Brano dell'articolo
○ ○ ○ ○ ○ ○ ○

Di Marco Visconti
Torna d’attualità il tema delle contravvenzioni elevate nel 2023: un altro cittadino ha ottenuto esito favorevole nel ricorso presentato contro il Comune, aggiungendo un nuovo capitolo alla vicenda. Con la sentenza del 14 ottobre 2025, il giudice di pace di Nocera Inferiore ha accolto integralmente il ricorso, dichiarando nullo l’obbligo di pagamento della multa e annullando l’ingiunzione impugnata. L’amministrazione comunale dovrà inoltre sostenere le spese legali, quantificate in 243 euro complessivi tra onorari e competenze professionali.La decisione si fonda su un vizio di notifica, non dovuto alla mancata consegna dell’atto o alla compiuta giacenza, bensì a un errore materiale nell’indirizzo di residenza riportato nell’ingiunzione.

○ ○ ○ ○ ○ ○ ○

Righe estratte

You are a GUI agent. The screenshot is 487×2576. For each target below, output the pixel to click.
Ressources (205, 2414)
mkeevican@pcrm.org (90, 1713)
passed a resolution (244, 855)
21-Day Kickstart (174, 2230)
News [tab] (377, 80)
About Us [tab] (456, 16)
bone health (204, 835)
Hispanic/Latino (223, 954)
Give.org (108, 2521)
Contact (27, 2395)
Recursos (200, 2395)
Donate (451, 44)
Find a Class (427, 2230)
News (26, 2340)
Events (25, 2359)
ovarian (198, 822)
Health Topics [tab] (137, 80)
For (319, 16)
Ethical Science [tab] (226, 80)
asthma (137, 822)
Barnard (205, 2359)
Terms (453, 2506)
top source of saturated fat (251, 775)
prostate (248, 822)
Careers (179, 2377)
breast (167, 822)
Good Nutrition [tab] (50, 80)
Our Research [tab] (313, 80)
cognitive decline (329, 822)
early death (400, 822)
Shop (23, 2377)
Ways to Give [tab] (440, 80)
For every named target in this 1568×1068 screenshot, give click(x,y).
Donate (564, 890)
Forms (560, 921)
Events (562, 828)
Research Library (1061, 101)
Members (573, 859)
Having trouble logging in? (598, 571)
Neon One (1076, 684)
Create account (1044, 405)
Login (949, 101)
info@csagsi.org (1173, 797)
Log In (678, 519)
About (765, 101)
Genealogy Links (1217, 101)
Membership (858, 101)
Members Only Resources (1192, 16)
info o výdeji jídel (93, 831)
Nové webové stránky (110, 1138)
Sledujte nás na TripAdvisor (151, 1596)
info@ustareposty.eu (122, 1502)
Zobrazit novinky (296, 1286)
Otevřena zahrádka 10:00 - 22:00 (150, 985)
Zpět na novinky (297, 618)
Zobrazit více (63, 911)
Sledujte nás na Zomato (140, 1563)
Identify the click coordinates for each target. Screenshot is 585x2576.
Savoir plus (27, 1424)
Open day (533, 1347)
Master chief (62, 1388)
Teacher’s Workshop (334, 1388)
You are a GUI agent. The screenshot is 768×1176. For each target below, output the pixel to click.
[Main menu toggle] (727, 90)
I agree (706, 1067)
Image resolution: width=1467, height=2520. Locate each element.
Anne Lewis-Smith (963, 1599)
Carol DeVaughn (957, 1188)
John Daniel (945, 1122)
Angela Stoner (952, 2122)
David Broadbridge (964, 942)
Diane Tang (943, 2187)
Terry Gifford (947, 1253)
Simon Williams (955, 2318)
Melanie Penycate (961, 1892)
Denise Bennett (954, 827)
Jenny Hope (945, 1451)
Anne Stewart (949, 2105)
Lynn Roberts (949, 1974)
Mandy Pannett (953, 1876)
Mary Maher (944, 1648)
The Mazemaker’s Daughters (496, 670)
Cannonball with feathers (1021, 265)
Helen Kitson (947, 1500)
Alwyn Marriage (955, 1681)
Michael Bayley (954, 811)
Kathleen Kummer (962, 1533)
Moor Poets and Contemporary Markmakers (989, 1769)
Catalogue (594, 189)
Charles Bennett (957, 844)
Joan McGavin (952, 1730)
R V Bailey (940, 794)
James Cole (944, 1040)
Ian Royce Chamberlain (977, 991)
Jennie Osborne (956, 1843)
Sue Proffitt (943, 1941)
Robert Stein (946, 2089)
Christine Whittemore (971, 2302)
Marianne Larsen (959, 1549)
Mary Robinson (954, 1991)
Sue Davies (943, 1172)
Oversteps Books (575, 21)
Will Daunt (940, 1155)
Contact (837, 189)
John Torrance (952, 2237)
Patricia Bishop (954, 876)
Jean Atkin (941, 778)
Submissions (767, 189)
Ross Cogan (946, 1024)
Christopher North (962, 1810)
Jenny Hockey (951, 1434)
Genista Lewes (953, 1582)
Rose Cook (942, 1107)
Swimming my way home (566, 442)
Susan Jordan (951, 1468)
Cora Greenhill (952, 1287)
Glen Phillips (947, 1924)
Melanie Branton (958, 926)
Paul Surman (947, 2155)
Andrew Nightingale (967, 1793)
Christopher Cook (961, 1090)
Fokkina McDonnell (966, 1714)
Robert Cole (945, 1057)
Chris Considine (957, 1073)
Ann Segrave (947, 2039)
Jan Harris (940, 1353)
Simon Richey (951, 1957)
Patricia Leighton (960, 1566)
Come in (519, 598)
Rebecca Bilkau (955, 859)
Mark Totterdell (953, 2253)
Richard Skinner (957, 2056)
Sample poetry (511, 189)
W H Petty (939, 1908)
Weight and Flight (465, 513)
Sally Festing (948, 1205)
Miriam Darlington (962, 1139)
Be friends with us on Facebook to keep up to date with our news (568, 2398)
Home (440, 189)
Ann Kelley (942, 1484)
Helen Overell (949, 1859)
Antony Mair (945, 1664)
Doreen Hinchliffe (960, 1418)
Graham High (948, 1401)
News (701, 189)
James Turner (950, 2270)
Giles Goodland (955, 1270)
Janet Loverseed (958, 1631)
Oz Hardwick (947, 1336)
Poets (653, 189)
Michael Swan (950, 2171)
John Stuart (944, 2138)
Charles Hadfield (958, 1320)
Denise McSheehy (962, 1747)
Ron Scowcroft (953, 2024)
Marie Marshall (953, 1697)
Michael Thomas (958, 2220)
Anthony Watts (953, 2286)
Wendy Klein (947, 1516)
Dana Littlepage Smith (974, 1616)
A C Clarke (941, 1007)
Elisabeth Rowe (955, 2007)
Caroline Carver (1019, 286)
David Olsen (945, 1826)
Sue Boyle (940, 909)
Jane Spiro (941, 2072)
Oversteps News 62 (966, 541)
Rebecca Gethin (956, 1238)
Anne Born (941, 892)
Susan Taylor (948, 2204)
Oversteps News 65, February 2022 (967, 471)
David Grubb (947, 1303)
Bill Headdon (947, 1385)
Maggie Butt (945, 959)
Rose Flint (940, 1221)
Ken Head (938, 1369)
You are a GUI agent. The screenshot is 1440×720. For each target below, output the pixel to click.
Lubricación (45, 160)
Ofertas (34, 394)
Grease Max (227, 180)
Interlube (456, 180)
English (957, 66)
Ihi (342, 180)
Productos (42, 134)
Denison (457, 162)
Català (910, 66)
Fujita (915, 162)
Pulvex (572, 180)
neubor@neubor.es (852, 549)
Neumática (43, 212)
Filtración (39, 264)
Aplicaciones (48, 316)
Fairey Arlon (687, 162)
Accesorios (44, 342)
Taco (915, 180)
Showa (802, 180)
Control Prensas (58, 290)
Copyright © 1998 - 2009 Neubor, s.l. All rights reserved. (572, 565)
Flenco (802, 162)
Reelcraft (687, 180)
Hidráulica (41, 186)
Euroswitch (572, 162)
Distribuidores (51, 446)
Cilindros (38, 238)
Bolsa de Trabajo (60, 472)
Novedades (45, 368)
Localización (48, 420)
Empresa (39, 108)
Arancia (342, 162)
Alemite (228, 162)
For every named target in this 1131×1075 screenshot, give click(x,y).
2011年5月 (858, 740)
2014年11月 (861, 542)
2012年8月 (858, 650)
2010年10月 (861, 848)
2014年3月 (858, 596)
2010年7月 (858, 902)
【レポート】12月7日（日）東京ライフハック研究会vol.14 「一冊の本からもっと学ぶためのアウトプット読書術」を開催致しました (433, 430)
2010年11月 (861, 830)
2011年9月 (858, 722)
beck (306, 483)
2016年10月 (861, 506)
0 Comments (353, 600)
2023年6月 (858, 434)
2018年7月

○ ○ ○ ○ ○ ○ ○

Consegna dell'esercizio
Stampa di nuovo per intero l'articolo sul ricorso contro la multa, senza cambiarne nulla. Le righe non servono per lo svolgimento.

Soluzione
Di Marco Visconti
Torna d’attualità il tema delle contravvenzioni elevate nel 2023: un altro cittadino ha ottenuto esito favorevole nel ricorso presentato contro il Comune, aggiungendo un nuovo capitolo alla vicenda. Con la sentenza del 14 ottobre 2025, il giudice di pace di Nocera Inferiore ha accolto integralmente il ricorso, dichiarando nullo l’obbligo di pagamento della multa e annullando l’ingiunzione impugnata. L’amministrazione comunale dovrà inoltre sostenere le spese legali, quantificate in 243 euro complessivi tra onorari e competenze professionali.La decisione si fonda su un vizio di notifica, non dovuto alla mancata consegna dell’atto o alla compiuta giacenza, bensì a un errore materiale nell’indirizzo di residenza riportato nell’ingiunzione.